Symington sat as a director of Southwest for thirteen years, finally jumping ship in 1984--the year after the money for his trophy project, the Esplanade, was secured from Southwest.

Symington says it wasn't a loan. He claims it was a "direct investment" in the project. And that makes sense. Remember, Fife finds ways to get investors to sink cash in his projects. He's just collecting fees and building more empty offices.

At his February 8 press conference, Symington says direct investments were lawful in 1983. He gave the regulators "notice" of the deal.

"The key is disclosure," Symington explains without a trace of irony.
Symington's Southwest Savings also violated federal appraisal regulations by investing $30 million in the Esplanade, according to the subcommittee. That investment cost the taxpayers $22.6 million because the Esplanade is not worth the amount of Southwest's investment. A thirty-page report released by the Senate subcommittee spells it all out.

Symington becomes indignant. "If this is what you can expect from seeking public office, it's just not worth it," the wounded candidate tells the Senators.

He tells them something else. It's a defense tactic we've grown accustomed to.

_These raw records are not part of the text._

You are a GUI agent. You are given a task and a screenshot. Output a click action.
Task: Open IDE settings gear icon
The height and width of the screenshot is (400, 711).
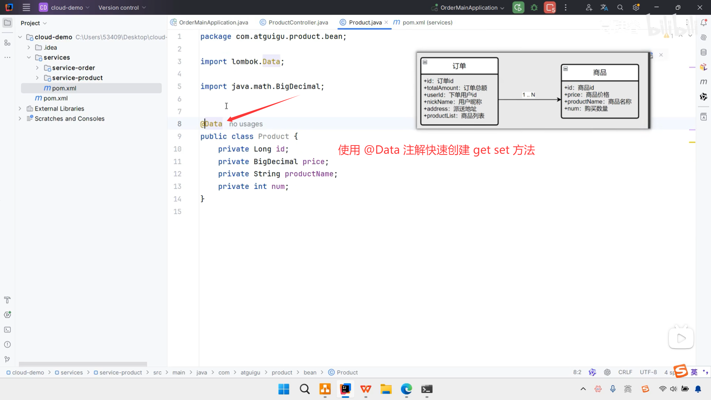[636, 7]
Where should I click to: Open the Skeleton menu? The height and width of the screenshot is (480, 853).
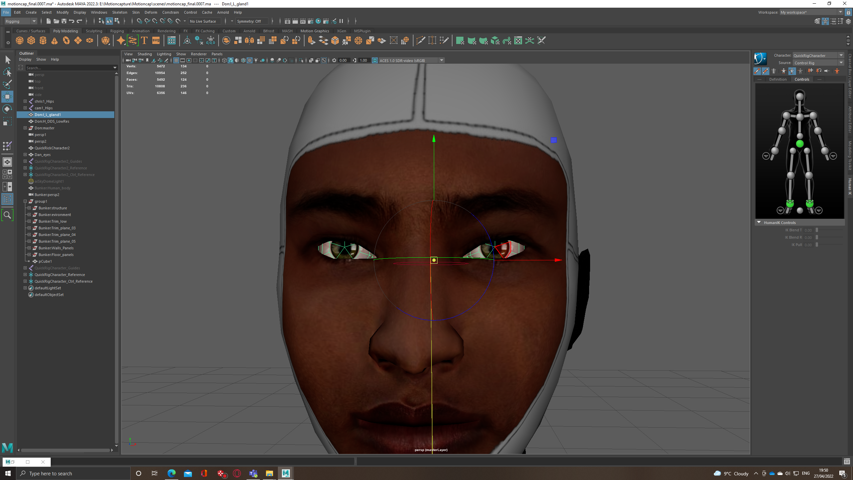pyautogui.click(x=119, y=12)
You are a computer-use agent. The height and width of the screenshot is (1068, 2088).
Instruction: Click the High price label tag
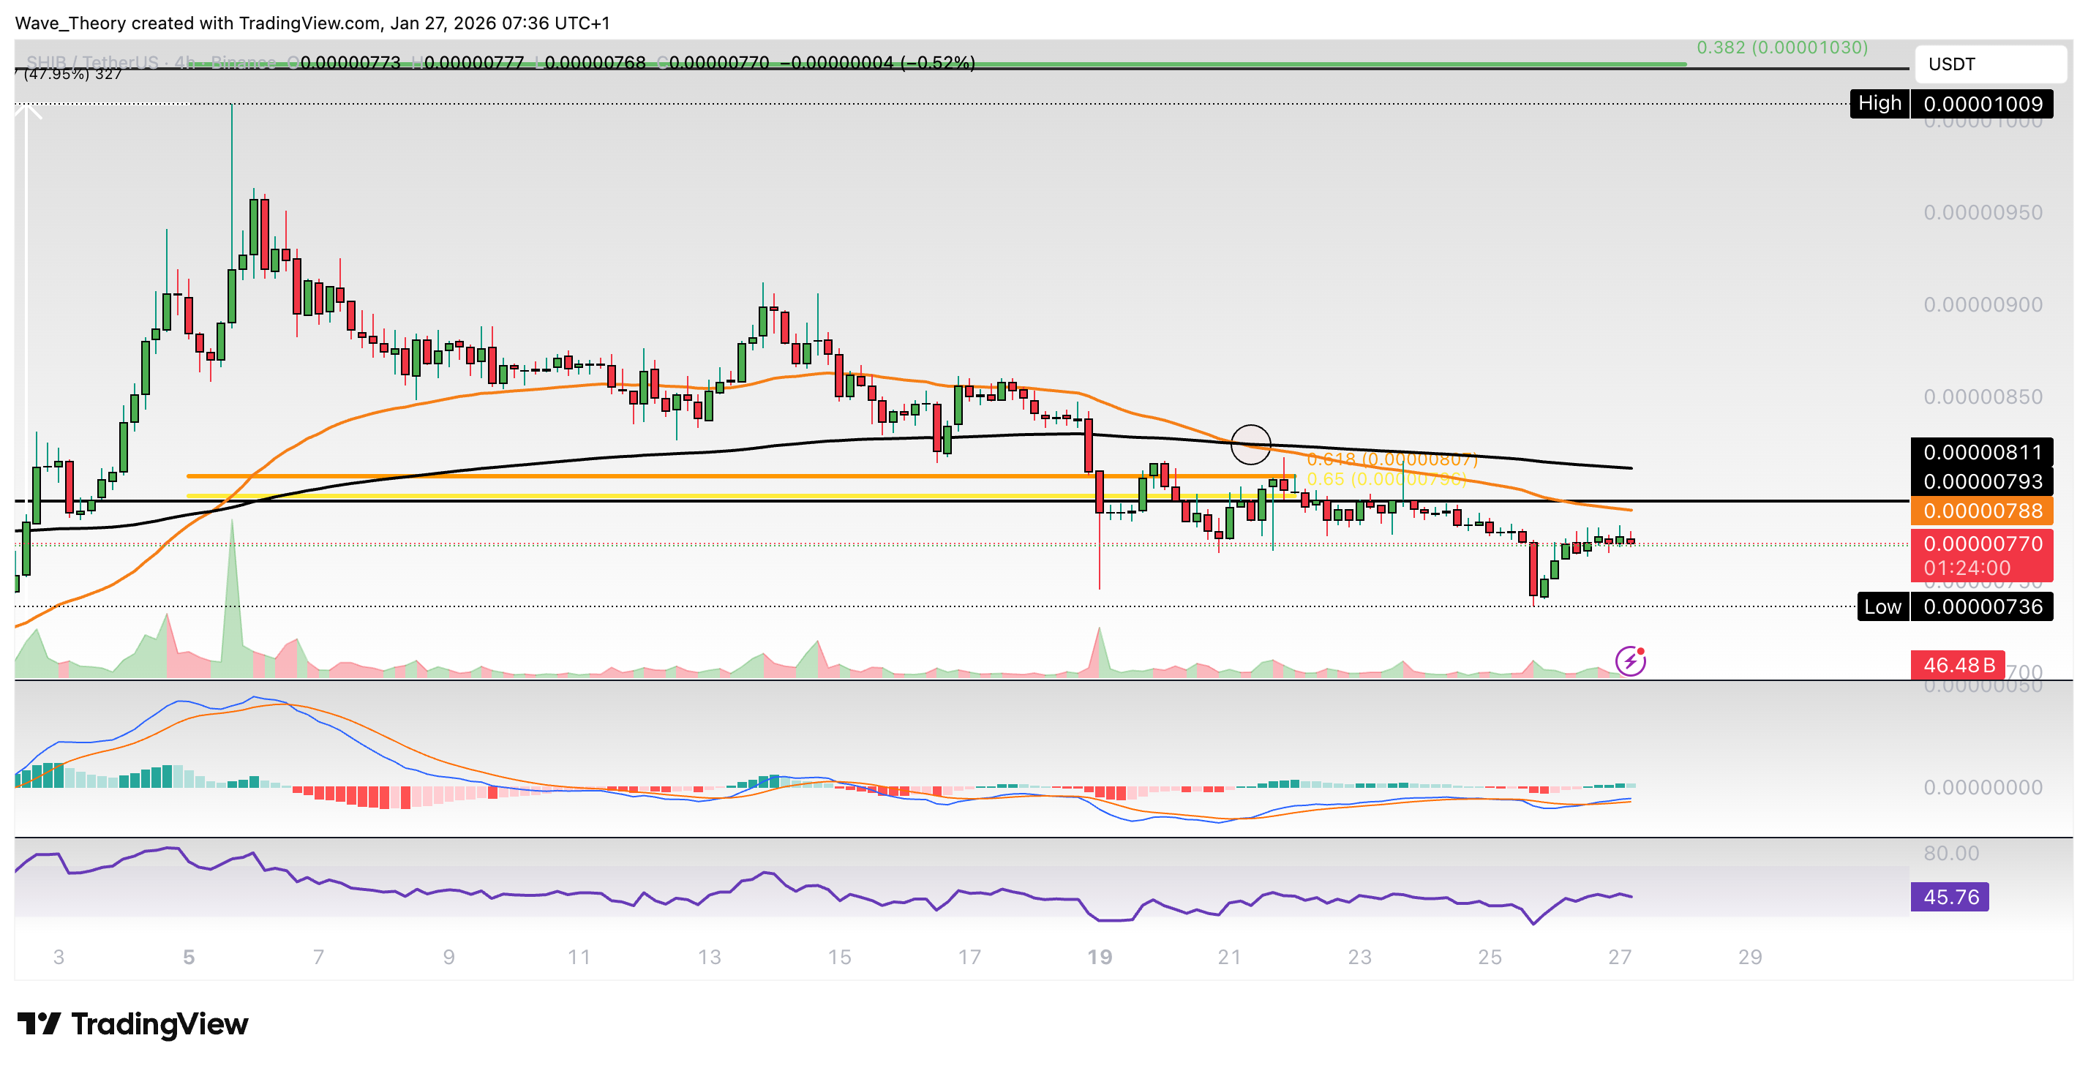pyautogui.click(x=1879, y=104)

His lawyers have helped him write another letter. This time he's writing the U.S. Attorney General. He thinks maybe Terry Goddard made Metzenbaum reach these conclusions and release the report. He doesn't like the timing. He doesn't think the public should know these things before the special run-off election.

It might spoil the celebration.

It all happens so smoothly. The candidate wears his navy blue suit, flashes his button-down smile and offers his best side to the camera.

Why won't Symington simply explain to his Japanese investors that the public wants some assurance of his financial expertise.